Suppose $S$ is any sieve on $n.$ Then $\Omega(i_{n,m})S$ is a sieve on $m,$ and a morphism is in this sieve iff its composite with $i_{n,m}$ is in $S.$ This follows from the general description I gave last time.

Puzzle. Show that

$\Omega(i_{n,n+1}) \colon \Omega(n) \to \Omega(n+1)$

maps $t_i$ to $t_{i-1}$ if $i - 1 \ge 0$ , and to $t_0$ otherwise. (Here we say that infinity minus any natural number is still infinity.)

So, our idea is working!

Now you know enough to draw the subobject classifier. If you draw it as an infinitely deep forest, it has infinitely many leaves on top, where $n = 0.$ These are $t_0, t_1, t_2, \dots, t_\infty.$ As we follow these down to $n = 1,$ the $t_1$ branch merges with the $t_0$ branch, while the other branches get renamed: $t_2$ gets renamed $t_1,$ $t_3$ gets renamed $t_2,$ and so on. But not all the branches get renamed! The $t_\infty$ branch is still called $t_\infty.$

As we continue to go down, the same thing keeps happening forever.

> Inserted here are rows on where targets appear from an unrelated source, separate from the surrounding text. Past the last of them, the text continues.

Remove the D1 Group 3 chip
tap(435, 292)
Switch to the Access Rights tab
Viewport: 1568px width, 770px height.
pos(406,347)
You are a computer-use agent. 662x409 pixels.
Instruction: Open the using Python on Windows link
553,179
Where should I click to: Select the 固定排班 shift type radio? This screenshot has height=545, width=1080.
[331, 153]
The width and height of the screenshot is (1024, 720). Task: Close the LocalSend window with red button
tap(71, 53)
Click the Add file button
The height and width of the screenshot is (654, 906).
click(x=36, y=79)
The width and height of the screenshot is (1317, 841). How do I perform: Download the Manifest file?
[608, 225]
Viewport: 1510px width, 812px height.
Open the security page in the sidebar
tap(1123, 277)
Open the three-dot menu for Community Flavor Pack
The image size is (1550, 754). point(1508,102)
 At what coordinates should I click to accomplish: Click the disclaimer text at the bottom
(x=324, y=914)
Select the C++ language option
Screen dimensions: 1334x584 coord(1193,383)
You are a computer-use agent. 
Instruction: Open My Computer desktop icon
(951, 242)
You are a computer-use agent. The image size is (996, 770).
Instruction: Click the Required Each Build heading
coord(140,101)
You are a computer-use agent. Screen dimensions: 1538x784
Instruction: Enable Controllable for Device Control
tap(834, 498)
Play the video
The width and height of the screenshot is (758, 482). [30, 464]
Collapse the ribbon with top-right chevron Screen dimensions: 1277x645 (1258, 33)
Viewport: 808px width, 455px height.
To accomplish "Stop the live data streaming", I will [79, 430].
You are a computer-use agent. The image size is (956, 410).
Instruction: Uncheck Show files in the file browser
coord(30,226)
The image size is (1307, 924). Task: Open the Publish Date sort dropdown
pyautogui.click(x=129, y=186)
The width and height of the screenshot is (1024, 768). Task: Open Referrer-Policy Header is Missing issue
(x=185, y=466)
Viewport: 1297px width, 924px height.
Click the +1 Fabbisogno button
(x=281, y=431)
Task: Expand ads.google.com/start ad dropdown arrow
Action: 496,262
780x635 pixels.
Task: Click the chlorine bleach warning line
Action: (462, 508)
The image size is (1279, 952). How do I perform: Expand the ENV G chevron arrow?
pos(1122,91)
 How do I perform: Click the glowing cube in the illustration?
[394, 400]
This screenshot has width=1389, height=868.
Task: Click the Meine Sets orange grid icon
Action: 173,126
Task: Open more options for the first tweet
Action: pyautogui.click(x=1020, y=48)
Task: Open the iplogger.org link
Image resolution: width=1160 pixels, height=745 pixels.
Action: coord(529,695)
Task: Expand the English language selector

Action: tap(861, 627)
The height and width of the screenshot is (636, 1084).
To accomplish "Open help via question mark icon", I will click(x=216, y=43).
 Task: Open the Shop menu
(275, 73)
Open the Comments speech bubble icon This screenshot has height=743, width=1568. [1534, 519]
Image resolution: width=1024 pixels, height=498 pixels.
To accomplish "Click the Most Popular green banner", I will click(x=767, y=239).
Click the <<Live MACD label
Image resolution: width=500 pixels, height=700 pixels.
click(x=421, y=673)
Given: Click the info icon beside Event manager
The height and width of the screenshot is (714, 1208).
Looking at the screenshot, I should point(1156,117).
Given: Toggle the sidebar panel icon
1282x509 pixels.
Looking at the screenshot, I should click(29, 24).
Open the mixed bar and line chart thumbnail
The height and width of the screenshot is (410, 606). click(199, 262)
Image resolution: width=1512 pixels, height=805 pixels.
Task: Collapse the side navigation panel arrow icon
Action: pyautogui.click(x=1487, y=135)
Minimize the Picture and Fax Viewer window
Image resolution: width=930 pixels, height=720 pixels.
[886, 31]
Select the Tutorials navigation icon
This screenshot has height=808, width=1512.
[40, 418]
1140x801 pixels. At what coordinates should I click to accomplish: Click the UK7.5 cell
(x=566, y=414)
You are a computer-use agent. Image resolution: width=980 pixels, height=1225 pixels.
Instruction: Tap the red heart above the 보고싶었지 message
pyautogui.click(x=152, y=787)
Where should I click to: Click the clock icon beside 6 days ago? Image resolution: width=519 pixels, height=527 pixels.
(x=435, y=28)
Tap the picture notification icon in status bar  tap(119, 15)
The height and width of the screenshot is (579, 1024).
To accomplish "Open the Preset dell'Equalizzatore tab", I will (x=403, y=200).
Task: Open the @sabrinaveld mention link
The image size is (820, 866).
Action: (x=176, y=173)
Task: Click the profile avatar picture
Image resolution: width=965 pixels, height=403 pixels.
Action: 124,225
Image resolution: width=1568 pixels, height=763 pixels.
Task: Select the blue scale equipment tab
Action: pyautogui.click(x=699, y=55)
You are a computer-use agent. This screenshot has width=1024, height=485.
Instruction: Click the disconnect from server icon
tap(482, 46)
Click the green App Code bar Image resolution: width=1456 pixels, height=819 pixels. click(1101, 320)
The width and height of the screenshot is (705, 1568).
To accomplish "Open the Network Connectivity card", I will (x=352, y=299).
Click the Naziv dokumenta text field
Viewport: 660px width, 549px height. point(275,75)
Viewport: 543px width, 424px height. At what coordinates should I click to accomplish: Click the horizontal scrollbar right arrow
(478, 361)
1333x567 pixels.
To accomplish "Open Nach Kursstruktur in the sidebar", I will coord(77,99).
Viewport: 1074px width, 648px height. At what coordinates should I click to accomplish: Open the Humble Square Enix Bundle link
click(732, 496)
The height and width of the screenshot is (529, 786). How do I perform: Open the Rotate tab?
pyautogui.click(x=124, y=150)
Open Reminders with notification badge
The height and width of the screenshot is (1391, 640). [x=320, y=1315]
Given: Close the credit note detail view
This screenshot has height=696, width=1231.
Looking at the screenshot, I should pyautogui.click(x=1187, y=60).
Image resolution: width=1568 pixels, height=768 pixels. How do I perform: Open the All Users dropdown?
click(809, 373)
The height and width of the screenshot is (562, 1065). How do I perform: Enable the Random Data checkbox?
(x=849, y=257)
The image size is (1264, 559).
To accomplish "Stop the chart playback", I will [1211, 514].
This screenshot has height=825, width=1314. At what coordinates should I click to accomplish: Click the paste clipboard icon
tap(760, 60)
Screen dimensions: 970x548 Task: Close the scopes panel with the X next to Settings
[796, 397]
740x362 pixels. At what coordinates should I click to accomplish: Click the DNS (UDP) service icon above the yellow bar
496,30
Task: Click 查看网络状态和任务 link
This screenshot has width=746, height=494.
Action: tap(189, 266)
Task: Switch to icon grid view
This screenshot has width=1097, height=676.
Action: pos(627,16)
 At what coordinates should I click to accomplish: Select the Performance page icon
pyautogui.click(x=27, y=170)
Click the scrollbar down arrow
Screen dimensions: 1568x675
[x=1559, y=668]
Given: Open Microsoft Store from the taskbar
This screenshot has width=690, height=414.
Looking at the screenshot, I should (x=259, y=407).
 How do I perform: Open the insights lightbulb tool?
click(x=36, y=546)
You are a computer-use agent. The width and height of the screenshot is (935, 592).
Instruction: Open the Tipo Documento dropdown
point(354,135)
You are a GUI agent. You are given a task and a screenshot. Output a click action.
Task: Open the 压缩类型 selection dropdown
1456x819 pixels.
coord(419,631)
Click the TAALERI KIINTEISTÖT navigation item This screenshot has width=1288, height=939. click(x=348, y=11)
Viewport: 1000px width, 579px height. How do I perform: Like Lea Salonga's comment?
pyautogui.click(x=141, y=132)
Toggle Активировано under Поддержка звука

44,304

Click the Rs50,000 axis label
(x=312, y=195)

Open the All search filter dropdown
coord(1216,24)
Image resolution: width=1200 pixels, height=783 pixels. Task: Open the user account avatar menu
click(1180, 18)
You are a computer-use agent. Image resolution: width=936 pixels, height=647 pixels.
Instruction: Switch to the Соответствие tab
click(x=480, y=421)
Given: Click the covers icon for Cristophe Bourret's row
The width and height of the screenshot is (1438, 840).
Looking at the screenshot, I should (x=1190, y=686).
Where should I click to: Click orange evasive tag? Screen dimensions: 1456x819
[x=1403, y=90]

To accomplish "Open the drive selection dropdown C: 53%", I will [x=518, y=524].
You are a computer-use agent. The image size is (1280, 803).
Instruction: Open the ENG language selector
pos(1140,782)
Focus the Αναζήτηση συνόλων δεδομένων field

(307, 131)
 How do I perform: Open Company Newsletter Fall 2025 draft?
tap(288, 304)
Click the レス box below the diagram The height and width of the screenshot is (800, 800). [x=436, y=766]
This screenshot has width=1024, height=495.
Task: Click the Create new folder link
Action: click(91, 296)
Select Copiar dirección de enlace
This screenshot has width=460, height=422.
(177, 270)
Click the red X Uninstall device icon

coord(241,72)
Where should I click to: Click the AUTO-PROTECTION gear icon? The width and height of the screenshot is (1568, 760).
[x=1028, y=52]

Puzzle. How many connected components does this infinitely deep forest have?

Next: a subobject classifier $\Omega$ in a topos needs to be equipped with an element

$\mathrm{true} \colon 1 \to \Omega$

What is this in our example? We can guess. ‘True’ should mean true now. The terminal time-dependent set $1$ has one element for each time $n.$ So, $\mathrm{true}$ should map this one element to $t_0 \in \Omega(n).$

Now you can check this guess:

Puzzle. Show that for any time-dependent set $X,$ morphisms

$\chi \colon X \to \Omega$

correspond in a one-to-one way with subobjects of $X.$

One nice way to start tackling this problem is to draw a time-dependent set $X$ and a subobject of it, say $S.$ Next to these draw $\Omega.$ Then figure out which choice of $\chi \colon X \to \Omega$ sends precisely the elements of $S$ to $t_0.$

That will help you see how subobjects determine morphisms to $\Omega.$ But morphisms to $\Omega$ should also determine subobjects! For this, draw a time-dependent set and a morphism from it to $\Omega.$ Show that the elements that get mapped to $t_0$ form a subobject of $X.$

Once you’ve done this, you’ll be ready to give a more formal argument:

Puzzle. Show that for any $X \in \mathsf{Set}^{\mathsf{N}}$ there is a bijection between morphisms

$\chi \colon X \to \Omega$

and subobjects of $X,$ given as follows: for any such morphism $\chi$ , we pull back $\mathrm{true}$ along $\chi$ obtaining a mono

$i \colon S \rightarrowtail X$

and then take the subobject of $X$ corresponding to this.

When you do this, it means you understand the subobject classifier in the topos of time-dependent sets! You may understand it now… but if not, maybe you’ll understand it tomorrow, or the next day.